An error of law which is apparent on the face of the record can be corrected by a writ, but not an error of fact, however grave it may appear to be. In regard to a finding of fact recorded by the Tribunal, a writ of certiorari can be issued if it is shown that in recording the said finding, the Tribunal had erroneously refused to admit admissible and material evidence, or had erroneously admitted inadmissible evidence which has influenced the impugned finding. Similarly, if a finding of fact is based on no evidence, that would be regarded as an error of law which can be corrected by a writ of certiorari.
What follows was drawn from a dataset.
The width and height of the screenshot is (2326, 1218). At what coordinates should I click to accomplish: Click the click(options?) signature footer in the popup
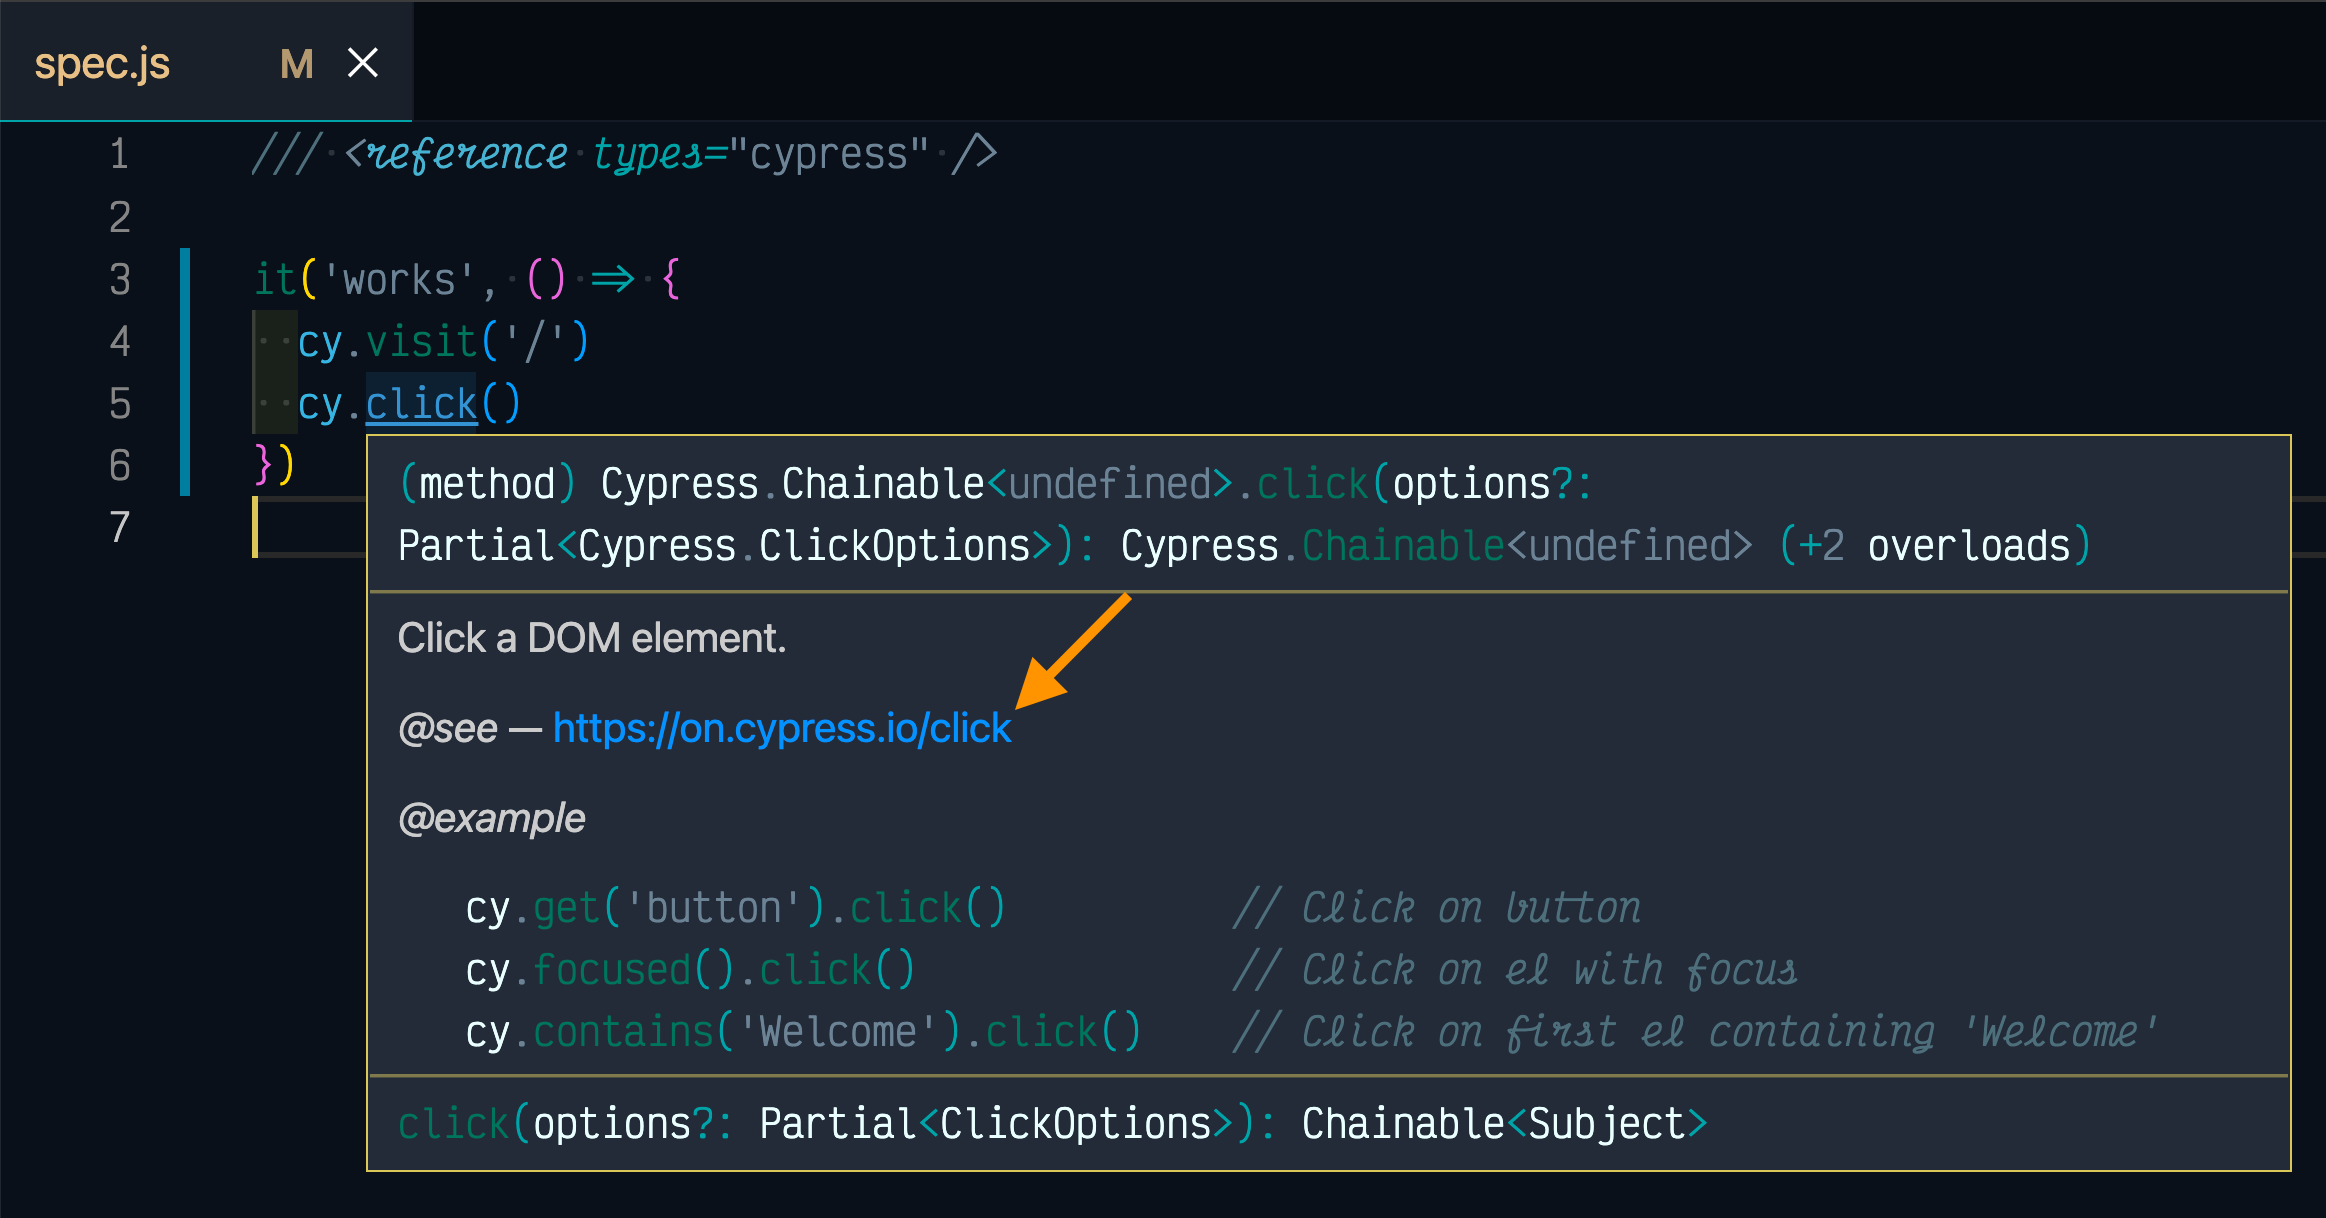pyautogui.click(x=1051, y=1124)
In dealing with this category of cases, however, we must always bear in mind that a finding of fact recorded by the Tribunal cannot be challenged in proceedings for a writ of certiorari on the ground that the relevant and material evidence adduced before the Tribunal was insufficient or inadequate to sustain the impugned finding. The adequacy or sufficiency of evidence led on a point and the interference of fact to be drawn from the said finding are within the exclusive jurisdiction of the Tribunal, and the said points cannot be agitated before a writ Court. It is within these limits that the jurisdiction conferred on the High Courts under Article 226 to issue a writ of certiorari can be legitimately exercised. 16. In view of above, the present petition lacks merit, deserves dismissal and is accordingly dismissed. The award passed by the learned Tribunal below is upheld. 17. Pending applications, if any, are disposed of.